Records from a dataset
===============
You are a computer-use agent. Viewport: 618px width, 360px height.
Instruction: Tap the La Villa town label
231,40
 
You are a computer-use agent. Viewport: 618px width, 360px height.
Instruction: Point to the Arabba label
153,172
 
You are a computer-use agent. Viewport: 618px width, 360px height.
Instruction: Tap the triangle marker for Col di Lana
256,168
===============
▶ [Stated task]: Rewrite every line of the records above as a numbered list, leaving out the blank lines.

▶ [Result of the exercise]:
1. You are a computer-use agent. Viewport: 618px width, 360px height.
2. Instruction: Tap the La Villa town label
3. 231,40
4. You are a computer-use agent. Viewport: 618px width, 360px height.
5. Instruction: Point to the Arabba label
6. 153,172
7. You are a computer-use agent. Viewport: 618px width, 360px height.
8. Instruction: Tap the triangle marker for Col di Lana
9. 256,168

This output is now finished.